Nenekku memilih bangku yang paling bagus dan kuat, namun dirasanya semua bangku sama saja tipisnya dan tidak kokoh seperti punya kita dulu. Nenek sedikit kecewa karena itu tapi melihat penjual bangku itu sudah berjalan kemari dan juga sudah berumur membuat nenek membeli salah satu yang sedikit lebih bagus diantara yang lainnya.
"Berapa pak ini?", tanya nenek kepada si penjual tua itu.

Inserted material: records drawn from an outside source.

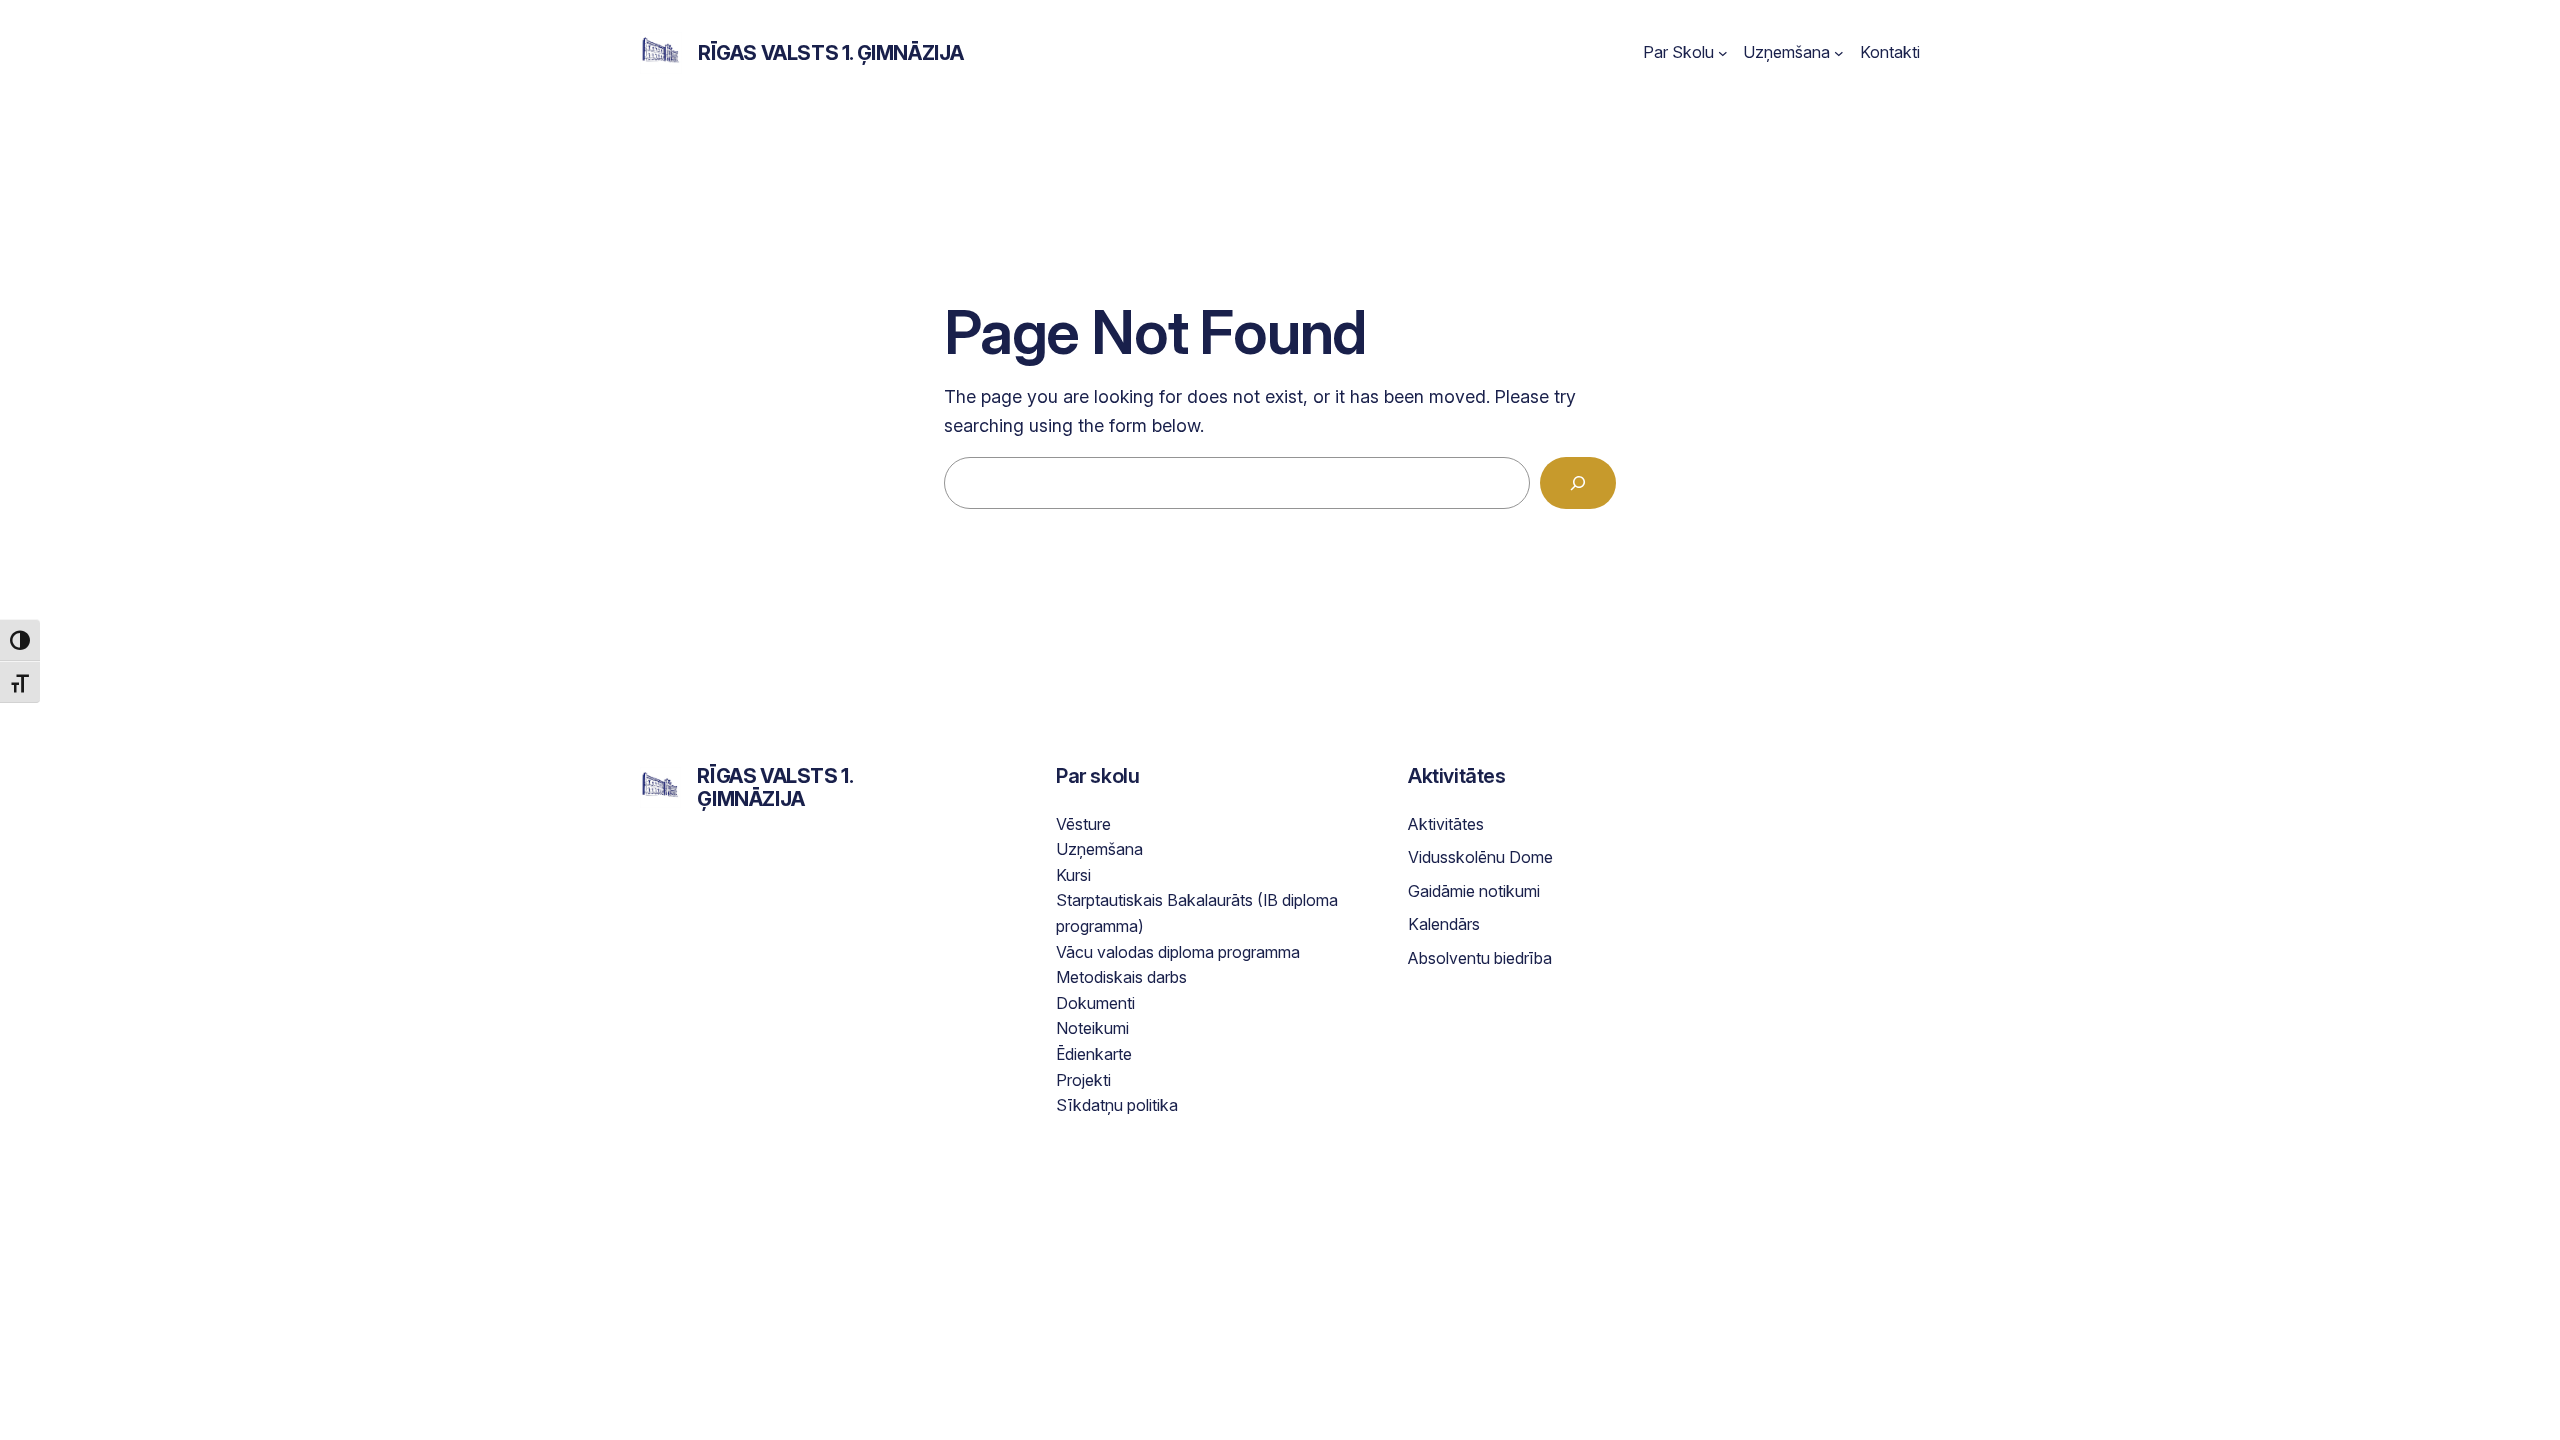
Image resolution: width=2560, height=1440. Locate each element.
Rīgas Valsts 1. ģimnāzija (831, 53)
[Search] (1578, 483)
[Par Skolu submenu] (1723, 53)
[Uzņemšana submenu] (1839, 53)
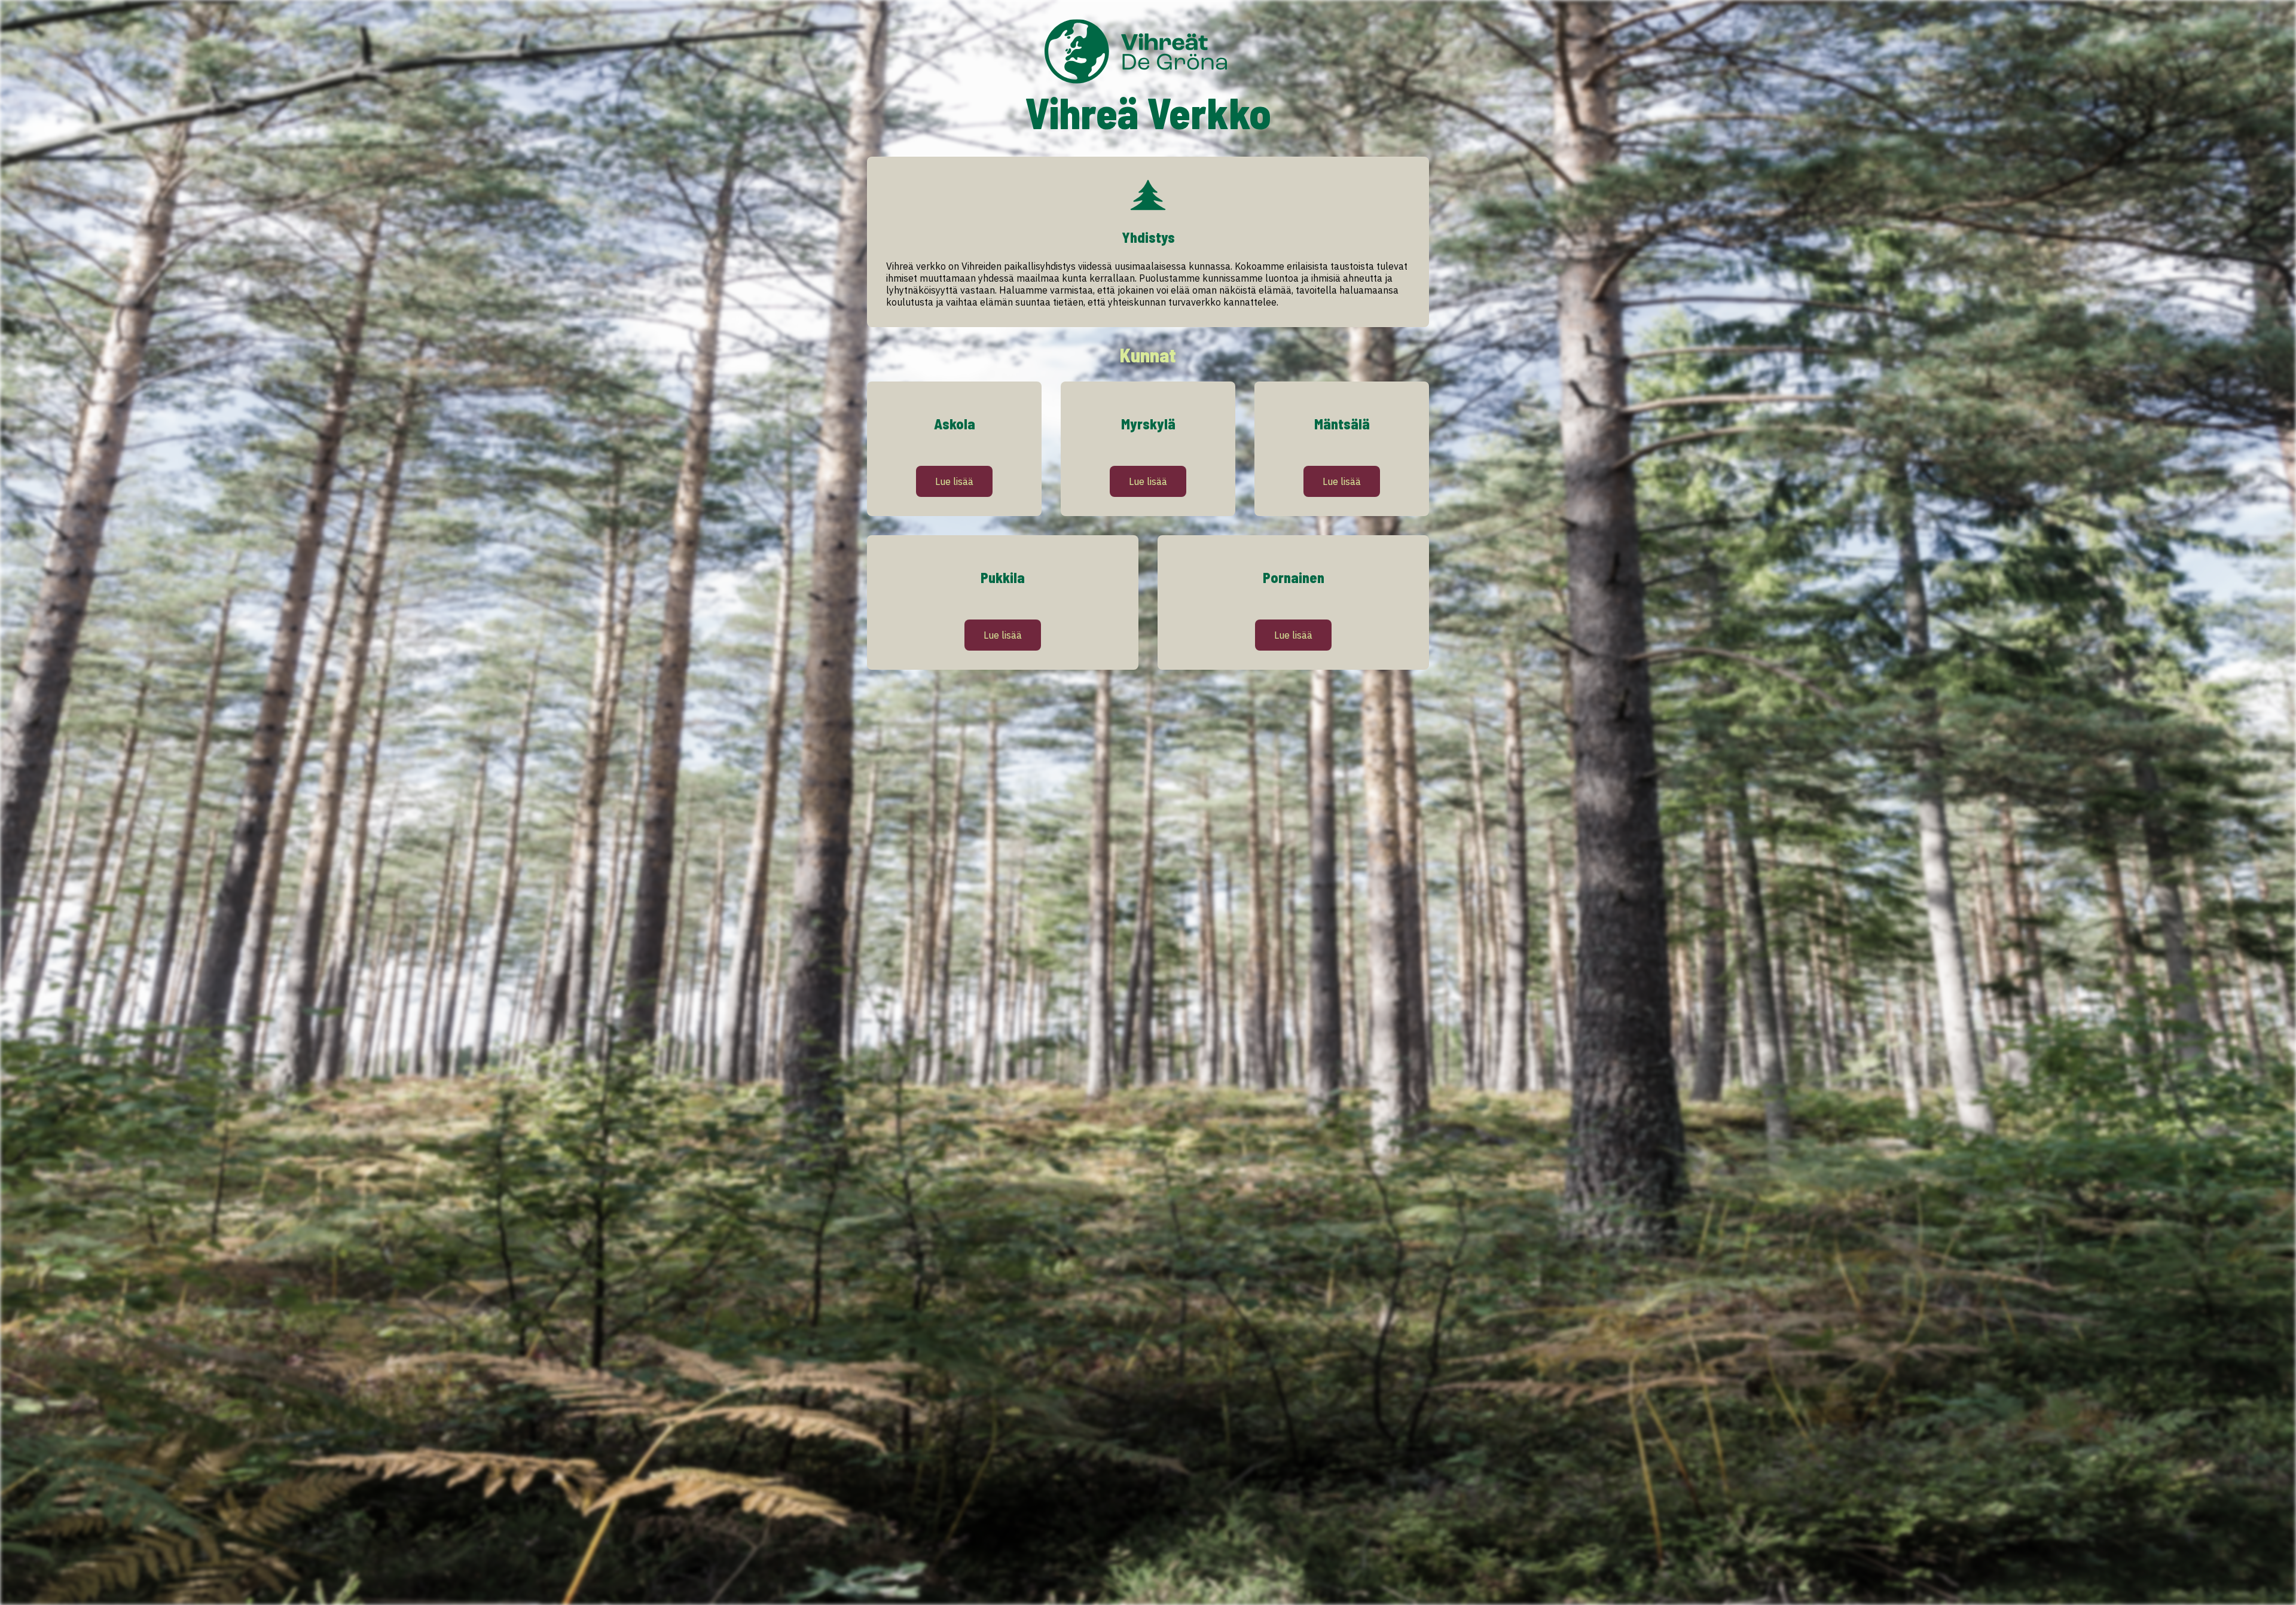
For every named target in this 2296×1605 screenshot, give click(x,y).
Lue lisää (954, 481)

"150 ribu, buk", jawab si penjual.
"Gak bisa kurang?, 120 lah", tawar nenekku.
"gak bisa bu, soalnya saya belum kejual satu pun dari pagi", minta si penjual tua lagi.
Nenek hendak menawar lagi namun rasa kasihan mungkin timbul di hatinya kala tadi dia menyebutkan belum terjual satupun dari pagi.
 Nenek lalu ke dalam rumah untuk mengambil uang yang kurang karena dia hanya membawa 120 ribu ditangannya. Lalu aku mencoba keluar kamar guna berbasa-basi dengan si penjual tua itu.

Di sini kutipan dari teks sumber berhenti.